__Requirement__. Give the lines of the material verbatim, from the first line to the line with "Confirm with Yes", including both.

__Dataset content__.
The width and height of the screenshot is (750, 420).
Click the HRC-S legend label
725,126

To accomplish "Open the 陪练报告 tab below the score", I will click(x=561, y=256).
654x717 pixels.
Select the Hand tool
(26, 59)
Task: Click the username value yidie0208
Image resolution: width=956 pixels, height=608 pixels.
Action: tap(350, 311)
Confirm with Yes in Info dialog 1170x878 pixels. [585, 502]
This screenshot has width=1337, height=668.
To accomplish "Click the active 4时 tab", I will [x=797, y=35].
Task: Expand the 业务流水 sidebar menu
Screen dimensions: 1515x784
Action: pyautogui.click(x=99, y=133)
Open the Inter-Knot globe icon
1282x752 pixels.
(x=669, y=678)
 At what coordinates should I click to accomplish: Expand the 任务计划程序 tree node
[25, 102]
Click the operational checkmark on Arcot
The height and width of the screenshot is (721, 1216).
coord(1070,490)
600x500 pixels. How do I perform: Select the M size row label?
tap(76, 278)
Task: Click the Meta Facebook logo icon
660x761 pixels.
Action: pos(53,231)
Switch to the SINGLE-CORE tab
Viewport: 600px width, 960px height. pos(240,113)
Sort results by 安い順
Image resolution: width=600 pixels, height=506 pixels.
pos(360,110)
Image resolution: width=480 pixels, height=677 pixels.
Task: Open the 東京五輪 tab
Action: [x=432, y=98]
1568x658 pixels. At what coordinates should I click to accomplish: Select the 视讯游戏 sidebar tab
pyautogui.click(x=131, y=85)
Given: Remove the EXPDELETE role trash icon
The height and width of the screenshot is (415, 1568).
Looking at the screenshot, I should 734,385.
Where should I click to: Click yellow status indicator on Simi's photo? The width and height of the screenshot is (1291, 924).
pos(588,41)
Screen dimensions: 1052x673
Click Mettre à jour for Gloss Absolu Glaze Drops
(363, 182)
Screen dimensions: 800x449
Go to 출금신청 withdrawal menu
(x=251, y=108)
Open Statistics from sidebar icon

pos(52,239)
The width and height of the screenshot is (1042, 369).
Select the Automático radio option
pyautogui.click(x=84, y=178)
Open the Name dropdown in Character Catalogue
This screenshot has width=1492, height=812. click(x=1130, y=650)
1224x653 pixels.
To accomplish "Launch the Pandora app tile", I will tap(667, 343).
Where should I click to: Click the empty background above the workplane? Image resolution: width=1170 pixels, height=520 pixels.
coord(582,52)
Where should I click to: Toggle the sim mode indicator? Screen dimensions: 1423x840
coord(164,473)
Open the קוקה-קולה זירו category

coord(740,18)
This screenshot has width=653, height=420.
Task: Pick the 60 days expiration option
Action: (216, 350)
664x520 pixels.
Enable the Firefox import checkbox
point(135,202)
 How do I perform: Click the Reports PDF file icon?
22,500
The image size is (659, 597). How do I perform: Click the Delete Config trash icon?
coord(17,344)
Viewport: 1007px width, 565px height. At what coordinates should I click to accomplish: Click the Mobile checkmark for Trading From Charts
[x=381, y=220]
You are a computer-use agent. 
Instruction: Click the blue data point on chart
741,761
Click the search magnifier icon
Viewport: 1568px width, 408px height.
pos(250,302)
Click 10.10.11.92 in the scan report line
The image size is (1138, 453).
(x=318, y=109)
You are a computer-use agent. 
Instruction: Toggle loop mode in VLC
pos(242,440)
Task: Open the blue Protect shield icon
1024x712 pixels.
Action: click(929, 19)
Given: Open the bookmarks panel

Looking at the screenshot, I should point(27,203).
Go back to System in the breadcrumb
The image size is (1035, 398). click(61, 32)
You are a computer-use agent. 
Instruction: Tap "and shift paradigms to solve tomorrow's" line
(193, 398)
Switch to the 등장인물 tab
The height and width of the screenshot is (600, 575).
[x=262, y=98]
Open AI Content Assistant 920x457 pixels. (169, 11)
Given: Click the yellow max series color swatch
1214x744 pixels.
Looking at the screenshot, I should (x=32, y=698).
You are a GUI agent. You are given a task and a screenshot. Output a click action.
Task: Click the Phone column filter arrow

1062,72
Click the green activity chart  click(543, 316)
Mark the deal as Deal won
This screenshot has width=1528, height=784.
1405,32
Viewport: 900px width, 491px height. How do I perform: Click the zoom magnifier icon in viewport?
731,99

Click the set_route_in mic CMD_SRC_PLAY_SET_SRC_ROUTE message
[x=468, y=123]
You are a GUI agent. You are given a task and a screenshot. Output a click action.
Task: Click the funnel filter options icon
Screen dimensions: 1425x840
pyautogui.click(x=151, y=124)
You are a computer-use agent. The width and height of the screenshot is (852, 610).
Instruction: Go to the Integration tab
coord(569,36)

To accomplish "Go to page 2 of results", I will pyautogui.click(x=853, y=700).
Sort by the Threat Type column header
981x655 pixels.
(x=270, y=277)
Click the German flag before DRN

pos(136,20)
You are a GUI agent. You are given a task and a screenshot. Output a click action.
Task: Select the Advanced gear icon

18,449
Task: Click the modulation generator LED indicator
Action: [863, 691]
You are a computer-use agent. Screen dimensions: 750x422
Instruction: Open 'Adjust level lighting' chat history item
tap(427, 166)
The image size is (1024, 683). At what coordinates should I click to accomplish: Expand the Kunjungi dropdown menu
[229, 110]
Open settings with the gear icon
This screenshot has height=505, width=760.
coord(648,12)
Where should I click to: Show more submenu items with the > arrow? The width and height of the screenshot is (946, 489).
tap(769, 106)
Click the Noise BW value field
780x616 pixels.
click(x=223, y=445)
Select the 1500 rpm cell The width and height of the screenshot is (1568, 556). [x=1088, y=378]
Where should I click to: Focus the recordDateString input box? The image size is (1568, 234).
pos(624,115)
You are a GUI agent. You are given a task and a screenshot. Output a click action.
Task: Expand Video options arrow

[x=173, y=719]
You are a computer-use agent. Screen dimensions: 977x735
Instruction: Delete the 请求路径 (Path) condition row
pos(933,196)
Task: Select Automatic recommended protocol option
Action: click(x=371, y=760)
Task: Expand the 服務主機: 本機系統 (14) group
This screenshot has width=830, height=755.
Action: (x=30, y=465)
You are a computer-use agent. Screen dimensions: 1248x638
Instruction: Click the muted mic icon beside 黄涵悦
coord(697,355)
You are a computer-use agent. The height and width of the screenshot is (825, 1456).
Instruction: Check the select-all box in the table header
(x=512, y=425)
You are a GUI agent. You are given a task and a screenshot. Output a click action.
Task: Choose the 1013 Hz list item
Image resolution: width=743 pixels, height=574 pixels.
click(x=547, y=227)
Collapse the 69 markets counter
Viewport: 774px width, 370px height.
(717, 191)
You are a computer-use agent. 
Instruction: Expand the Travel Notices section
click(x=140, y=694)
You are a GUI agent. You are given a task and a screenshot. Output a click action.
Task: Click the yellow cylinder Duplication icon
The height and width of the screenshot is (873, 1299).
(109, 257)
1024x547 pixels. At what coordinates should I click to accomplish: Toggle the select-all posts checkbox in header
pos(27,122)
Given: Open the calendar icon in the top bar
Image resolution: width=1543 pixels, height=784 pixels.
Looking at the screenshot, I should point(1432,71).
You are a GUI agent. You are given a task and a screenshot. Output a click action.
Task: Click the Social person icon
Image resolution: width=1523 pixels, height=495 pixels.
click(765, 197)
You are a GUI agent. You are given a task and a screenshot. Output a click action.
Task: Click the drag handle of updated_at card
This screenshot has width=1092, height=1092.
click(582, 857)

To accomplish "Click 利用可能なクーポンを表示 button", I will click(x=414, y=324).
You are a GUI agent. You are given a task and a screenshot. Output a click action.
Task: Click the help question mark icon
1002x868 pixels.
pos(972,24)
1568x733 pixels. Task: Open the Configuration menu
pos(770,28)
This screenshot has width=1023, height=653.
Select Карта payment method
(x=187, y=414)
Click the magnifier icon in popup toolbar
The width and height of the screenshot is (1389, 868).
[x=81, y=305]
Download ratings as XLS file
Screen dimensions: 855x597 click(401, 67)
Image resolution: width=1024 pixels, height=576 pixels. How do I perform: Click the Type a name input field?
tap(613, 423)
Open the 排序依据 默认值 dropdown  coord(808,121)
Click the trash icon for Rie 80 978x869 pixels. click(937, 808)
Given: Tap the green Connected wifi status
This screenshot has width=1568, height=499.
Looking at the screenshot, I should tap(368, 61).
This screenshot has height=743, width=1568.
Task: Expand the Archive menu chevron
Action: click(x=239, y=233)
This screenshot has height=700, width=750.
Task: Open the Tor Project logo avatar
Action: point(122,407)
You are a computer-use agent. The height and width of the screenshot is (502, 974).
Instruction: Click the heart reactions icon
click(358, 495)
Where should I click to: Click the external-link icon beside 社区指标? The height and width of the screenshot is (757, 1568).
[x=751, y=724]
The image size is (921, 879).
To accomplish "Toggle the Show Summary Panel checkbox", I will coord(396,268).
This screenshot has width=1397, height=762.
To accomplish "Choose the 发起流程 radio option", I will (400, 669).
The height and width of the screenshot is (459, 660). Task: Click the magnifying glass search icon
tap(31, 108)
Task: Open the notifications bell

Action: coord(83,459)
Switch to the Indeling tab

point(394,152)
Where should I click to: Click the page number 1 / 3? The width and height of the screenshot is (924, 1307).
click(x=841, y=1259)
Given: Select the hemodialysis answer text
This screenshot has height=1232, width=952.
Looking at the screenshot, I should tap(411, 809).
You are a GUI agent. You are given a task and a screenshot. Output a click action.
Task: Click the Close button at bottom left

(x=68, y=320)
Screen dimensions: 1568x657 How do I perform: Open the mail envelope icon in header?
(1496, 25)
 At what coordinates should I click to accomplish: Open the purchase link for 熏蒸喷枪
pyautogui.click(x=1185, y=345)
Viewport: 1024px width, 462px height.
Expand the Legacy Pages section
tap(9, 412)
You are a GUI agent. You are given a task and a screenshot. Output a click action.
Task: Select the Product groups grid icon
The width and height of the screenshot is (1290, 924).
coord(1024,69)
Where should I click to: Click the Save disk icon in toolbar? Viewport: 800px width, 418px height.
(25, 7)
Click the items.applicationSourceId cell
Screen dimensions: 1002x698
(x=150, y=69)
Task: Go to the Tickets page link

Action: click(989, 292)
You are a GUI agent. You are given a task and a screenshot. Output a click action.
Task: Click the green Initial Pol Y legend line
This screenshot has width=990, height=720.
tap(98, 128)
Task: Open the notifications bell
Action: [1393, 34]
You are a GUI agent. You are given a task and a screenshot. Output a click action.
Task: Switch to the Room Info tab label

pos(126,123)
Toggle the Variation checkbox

__The completed task__.
The width and height of the screenshot is (750, 420).
Click the HRC-S legend label
725,126

To accomplish "Open the 陪练报告 tab below the score", I will click(x=561, y=256).
654x717 pixels.
Select the Hand tool
(26, 59)
Task: Click the username value yidie0208
Image resolution: width=956 pixels, height=608 pixels.
Action: tap(350, 311)
Confirm with Yes in Info dialog 1170x878 pixels. [585, 502]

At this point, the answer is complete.